Let $A B C D$ be a parallelogram field with sides $A B=C D=60 \mathrm{~m}, B C=D A=40 \mathrm{~m}$ and

diagonal $B D=80 \mathrm{~m}$

Area of parallelogram $A B C D=2$ (Area of $\triangle A B D$ ) $\ldots$ (i)

In $\triangle A B D$,

Semi-perimeter of a triangle $\triangle A B D$,

$s=\frac{a+b+c}{2}$

$=\frac{A B+B D+D A}{2}$

$=\frac{60+80+40}{2}=\frac{180}{2}$

 

$=90 \mathrm{~m}$

$\therefore \quad$ Area of $\triangle A B D=\sqrt{s(s-a)(s-b)(s-c)} \quad$ [by Heron's formula]

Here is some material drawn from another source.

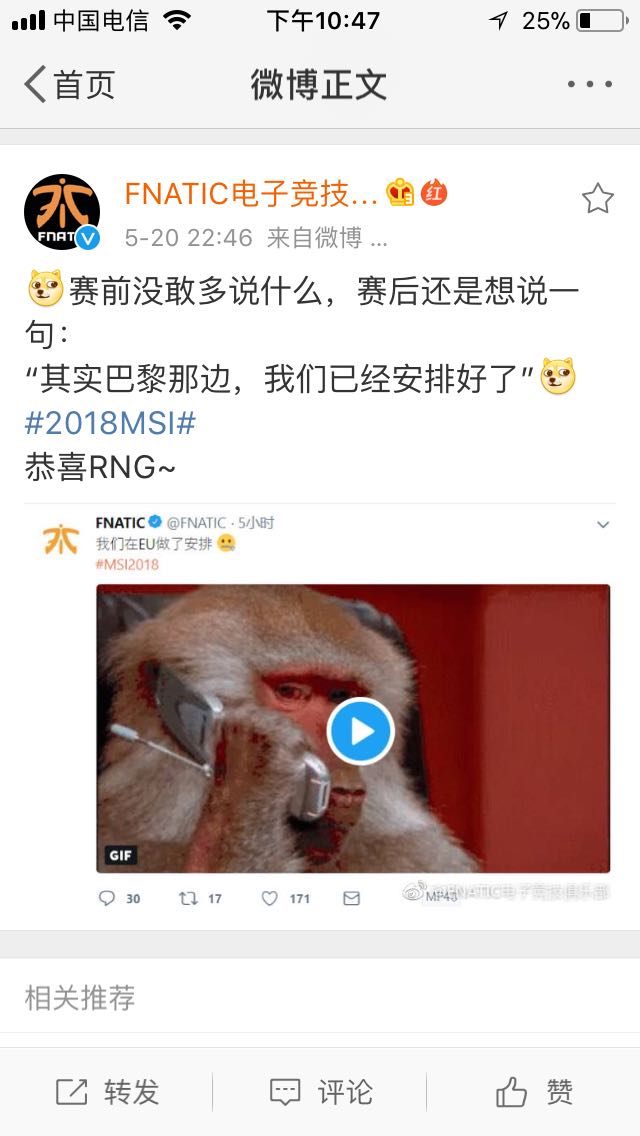
Task: Play the baboon GIF video
Action: 360,731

$=\sqrt{90(90-60)(90-80)(90-40)}$

$=\sqrt{90 \times 30 \times 10 \times 50}$

 

$=100 \times 3 \sqrt{15}=300 \sqrt{15} \mathrm{~m}^{2}$

From Eq. (i),

 

Area of parallelogram $A B C D=2 \times 300 \sqrt{15}=600 \sqrt{15} \mathrm{~m}^{2}$ Hence, the area of the parallelogram is $600 \sqrt{15} \mathrm{~m}^{2}$.